Osserviamo gli shopper mentre stanno acquistando

Riprendiamo quanto abbiamo visto nel nostro ultimo post: il nostro sguardo osserva chi compra, il suo comportamento, direttamente dallo scaffale. Nessuna intrusione con il normale processo di acquisto, nessuna influenza, solo l’osservazione dell’ordinario processo che porta dall’interesse ad un prodotto al suo acquisto.

Questa volta consideriamo un prodotto alimentare (nella precedente puntata abbiamo trattato il non food): il caso è interessante dato che confrontiamo una categoria, con un leader molto consolidato (linea a punti color ocra), un nuovo player che tenta di attaccare il leader (linea blu). In cima al pentagono consideriamo uno “shopper medio” ovvero la media di tutti gli shopper che davanti allo scaffale hanno concluso un acquisto.

La vita per lo sfidante è dura: lo shopper preferisce decisamente il leader, con cui ha interazioni ben superiori (+ 36 %). Il nuovo prodotto evidenzia un acquisto medio per shopper superiore del 17 % rispetto alla media; lo stesso dato cresce al 70 % per il leader.

In pratica, una netta preferenza per la marca leader. L’analisi può essere condotta su nuovi prodotti in test, su nuovi pack o pack design, su nuovi display, scaffali, planogrammi, nei supermercati associati a Dialogica,  per avere dati oggettivi da punti vendita veri. Ovvero, osservare lo shopper nel suo vero processo di acquisto: dati reali da persone reali, in negozi reali, quindi massima efficacia dell’analisi.

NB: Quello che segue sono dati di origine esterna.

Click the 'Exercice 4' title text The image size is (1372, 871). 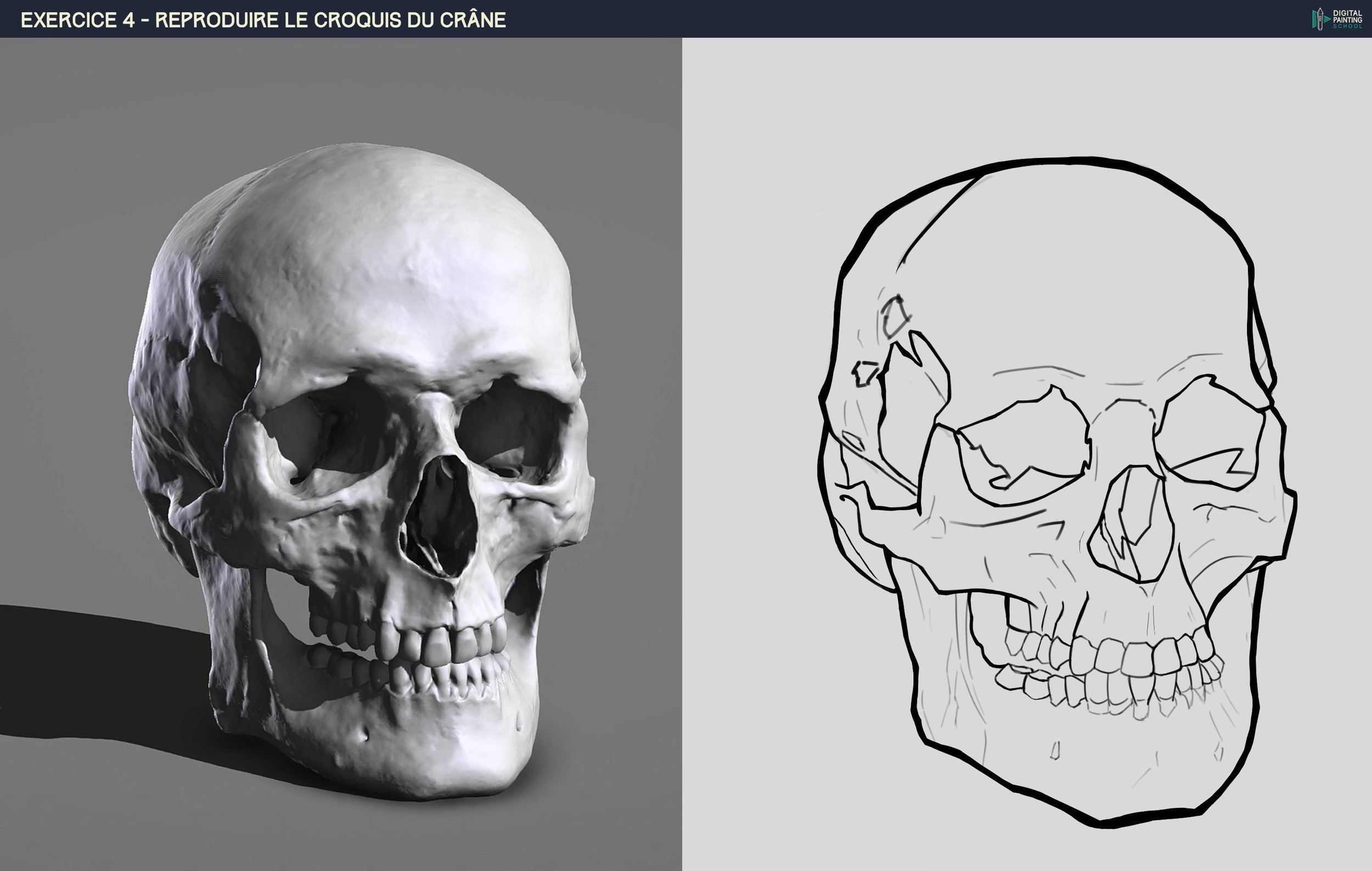tap(77, 20)
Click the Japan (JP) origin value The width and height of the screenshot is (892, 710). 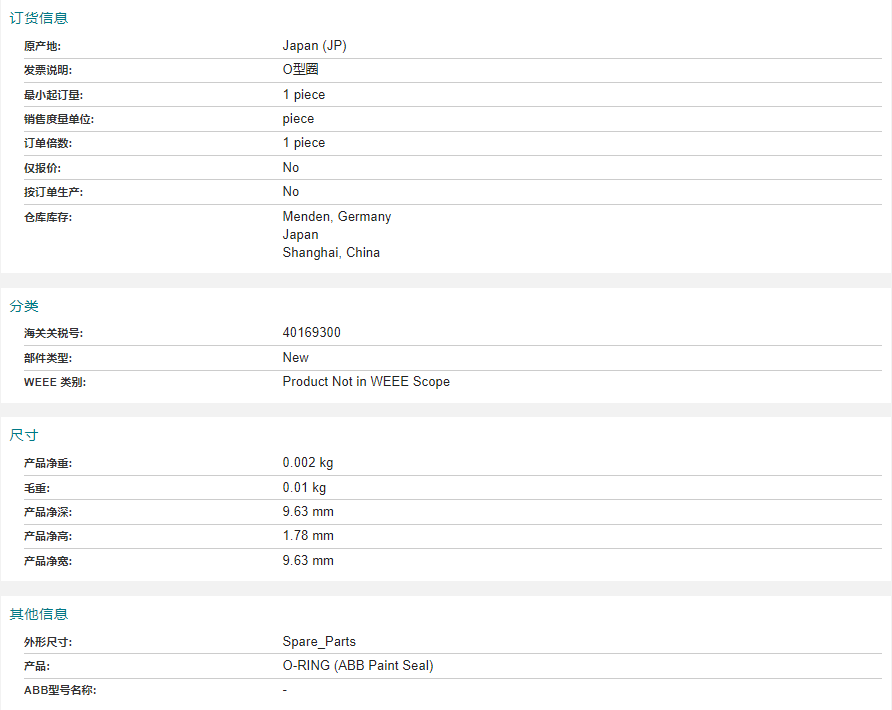pyautogui.click(x=315, y=46)
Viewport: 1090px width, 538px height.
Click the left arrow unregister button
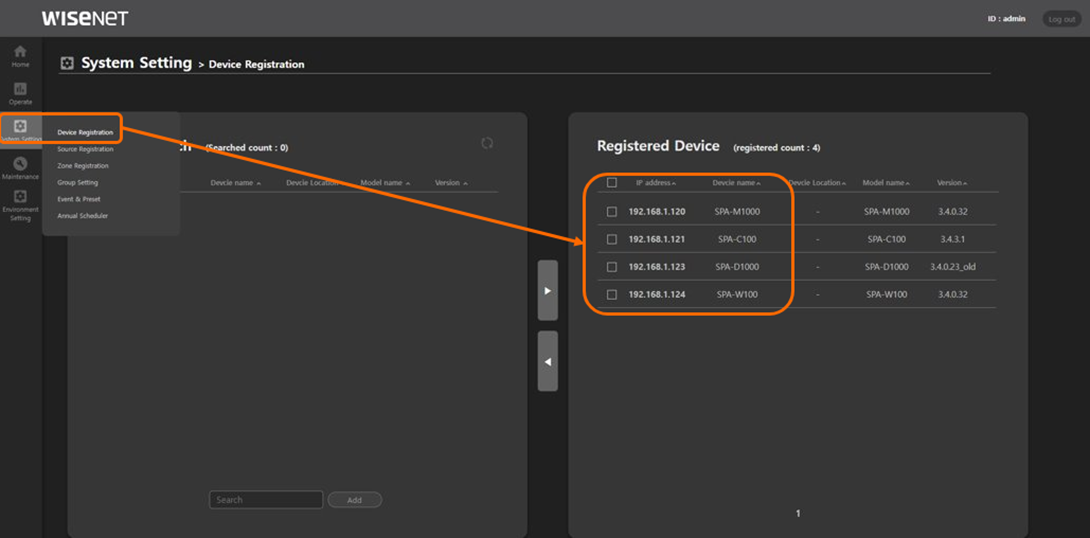coord(547,362)
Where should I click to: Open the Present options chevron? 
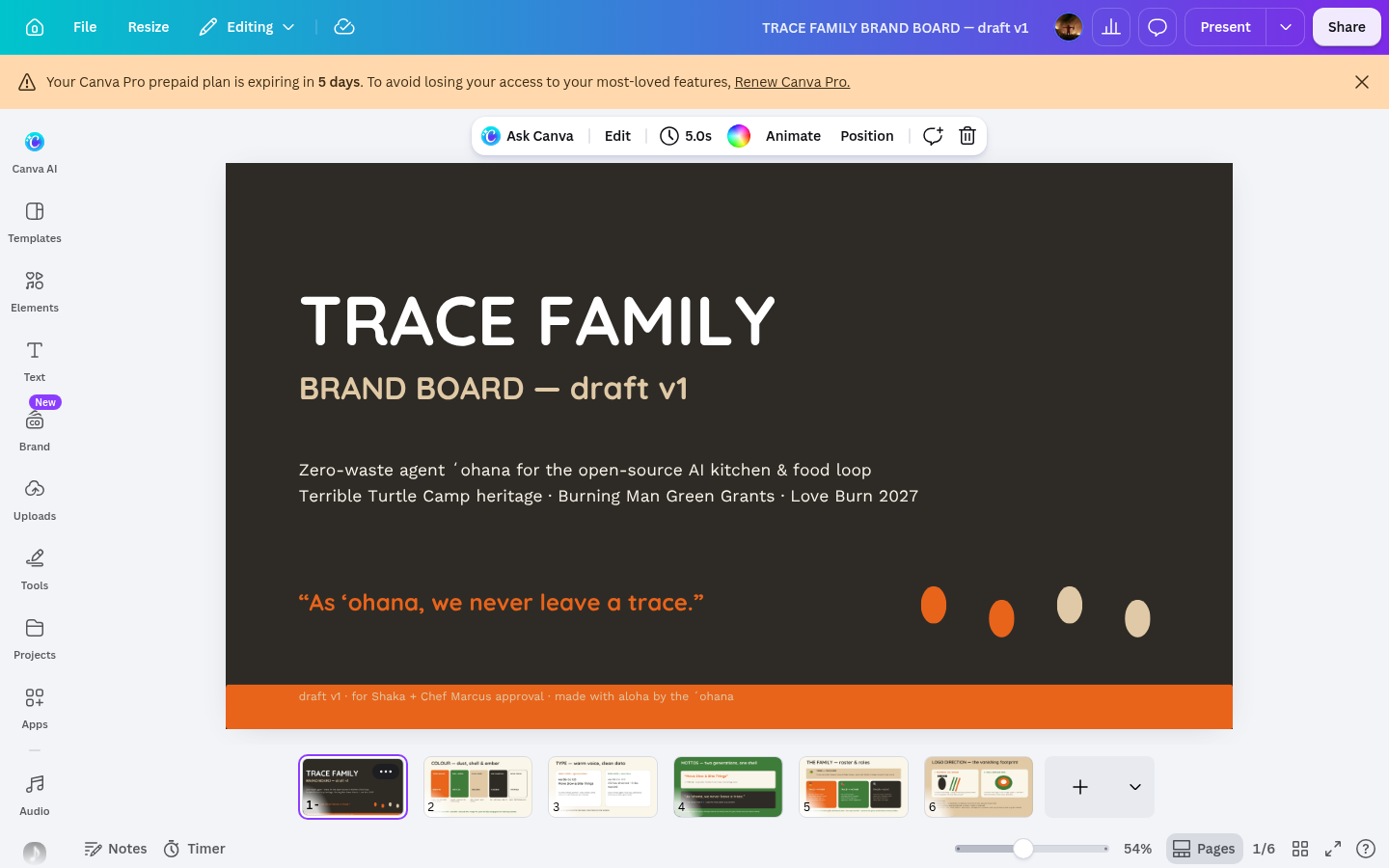coord(1286,27)
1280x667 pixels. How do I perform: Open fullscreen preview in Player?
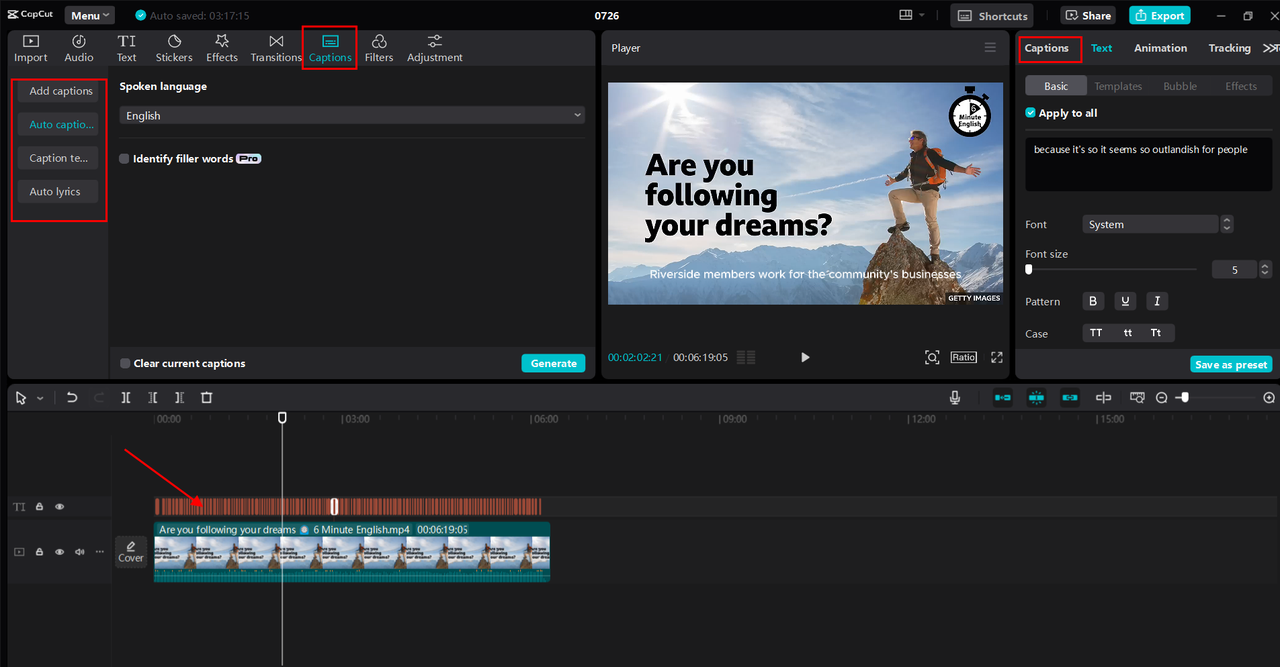coord(997,357)
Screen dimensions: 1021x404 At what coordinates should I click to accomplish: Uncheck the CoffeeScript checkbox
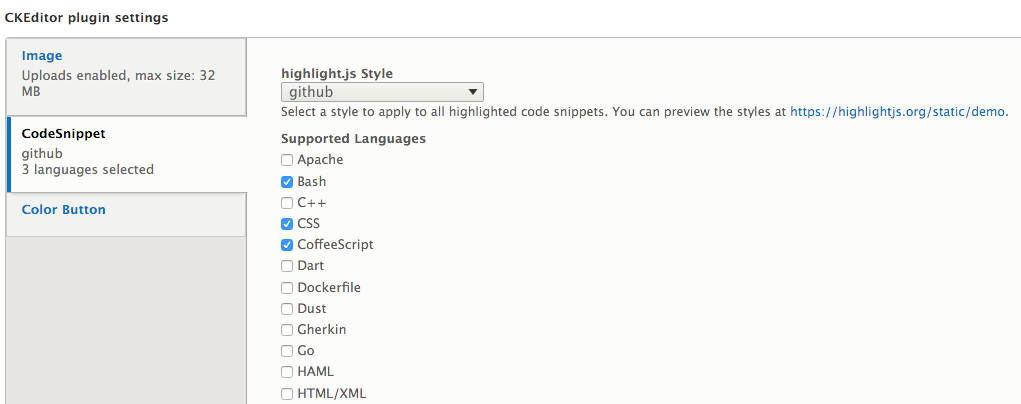287,245
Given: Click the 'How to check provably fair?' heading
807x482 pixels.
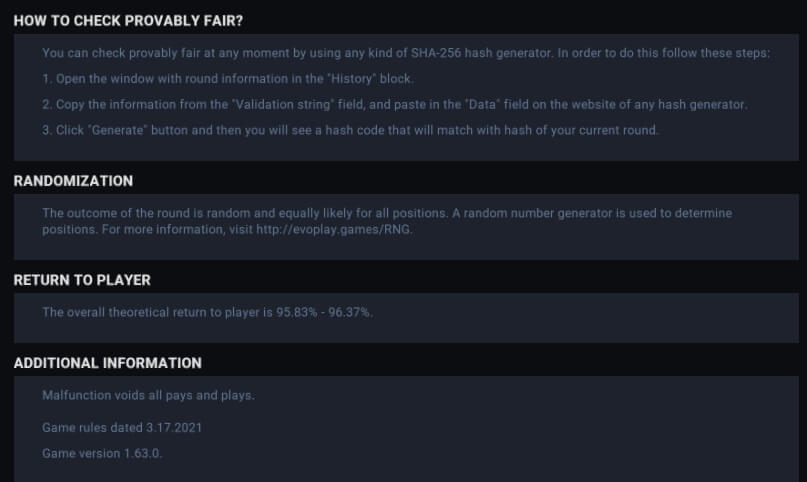Looking at the screenshot, I should [128, 21].
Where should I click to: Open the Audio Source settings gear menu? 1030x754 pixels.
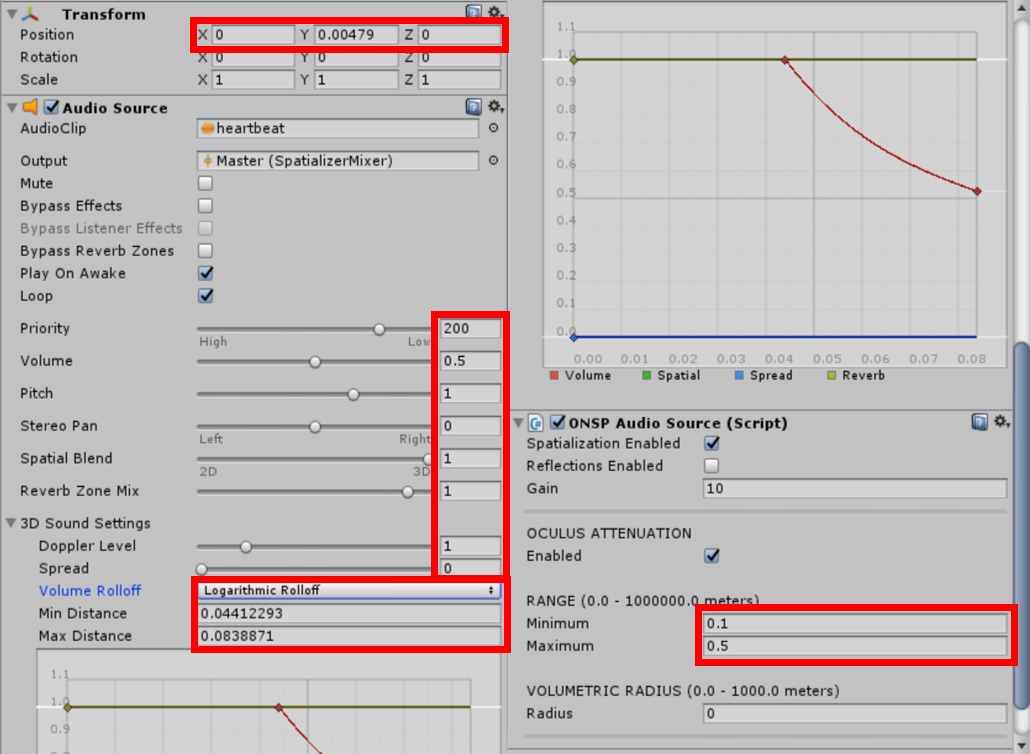(493, 107)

Sullo scaffale ad osservare gli shopper

Molti anni fa l’AD di Coca-Cola Company, mio capo, mi consigliava sempre di osservare gli shopper (allora non li chiamavamo così) mettendomi vicino allo scaffale. Tuttora consiglio la stessa cosa ai miei studenti: è una attività estremamente utile da cui si impara moltissimo. Purtroppo il tempo che possiamo dedicare all’osservazione dei comportamenti d’acquisto è molto poco. La tecnologia ci viene in aiuto. Con i sensori di Dialogica installati sullo scaffale possiamo raccogliere ogni giorno tutti i dati sullo shopper, i suoi comportamenti, le scelte o le non scelte (si impara di più dalle cose che non funzionano).

Facciamo un esempio: in una categoria non food consideriamo i primi tre marchi; il Brand A è il leader.  Il modello prevede che uno “shopper medio” (In alto nel diagramma) sia davanti allo scaffale. Per ciascun prodotto e per la categoria consideriamo la differenza rispetto alla media (100) del numero delle volte in cui un prodotto è toccato (toccato), acquistato, il totale delle interazioni (toccato + acquistato) e il numero di vendite per singolo shopper.

Gli score del leader sono decisamente molto sopra la media: dove stravince? Nella preferenza accordata dagli shopper, 63 % più elevata della media, ciò porta più interazioni e acquisti. Lo shopper medio è ancora, per fortuna, affascinato dalla marca. Il modello permette una diagnosi completa della salute della marca, confrontandola con i concorrenti attraverso l’osservazione passiva e non intrusiva dello shopper. E’ come star seduti tutti i giorni sullo scaffale ad osservare: il mio ex capo sarebbe contento.